::: Source material :::

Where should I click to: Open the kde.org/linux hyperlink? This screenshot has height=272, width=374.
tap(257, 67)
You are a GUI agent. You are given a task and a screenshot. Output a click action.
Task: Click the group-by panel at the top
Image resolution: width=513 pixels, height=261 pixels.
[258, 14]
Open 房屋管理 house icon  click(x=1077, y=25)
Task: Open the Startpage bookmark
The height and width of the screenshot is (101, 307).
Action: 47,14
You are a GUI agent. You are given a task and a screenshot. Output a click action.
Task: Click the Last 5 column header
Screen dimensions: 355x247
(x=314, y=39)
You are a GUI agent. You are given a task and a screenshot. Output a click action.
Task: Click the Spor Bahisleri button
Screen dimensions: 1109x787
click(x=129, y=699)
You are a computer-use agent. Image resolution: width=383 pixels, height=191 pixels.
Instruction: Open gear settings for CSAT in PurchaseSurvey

:::

Task statement → The records must be given again in full, exactly as they were written.

Result of this exercise →
Where should I click to: Open the kde.org/linux hyperlink? This screenshot has height=272, width=374.
tap(257, 67)
You are a GUI agent. You are given a task and a screenshot. Output a click action.
Task: Click the group-by panel at the top
Image resolution: width=513 pixels, height=261 pixels.
[258, 14]
Open 房屋管理 house icon  click(x=1077, y=25)
Task: Open the Startpage bookmark
The height and width of the screenshot is (101, 307).
Action: 47,14
You are a GUI agent. You are given a task and a screenshot. Output a click action.
Task: Click the Last 5 column header
Screen dimensions: 355x247
(x=314, y=39)
You are a GUI agent. You are given a task and a screenshot. Output a click action.
Task: Click the Spor Bahisleri button
Screen dimensions: 1109x787
click(x=129, y=699)
You are a computer-use agent. Image resolution: width=383 pixels, height=191 pixels.
Instruction: Open gear settings for CSAT in PurchaseSurvey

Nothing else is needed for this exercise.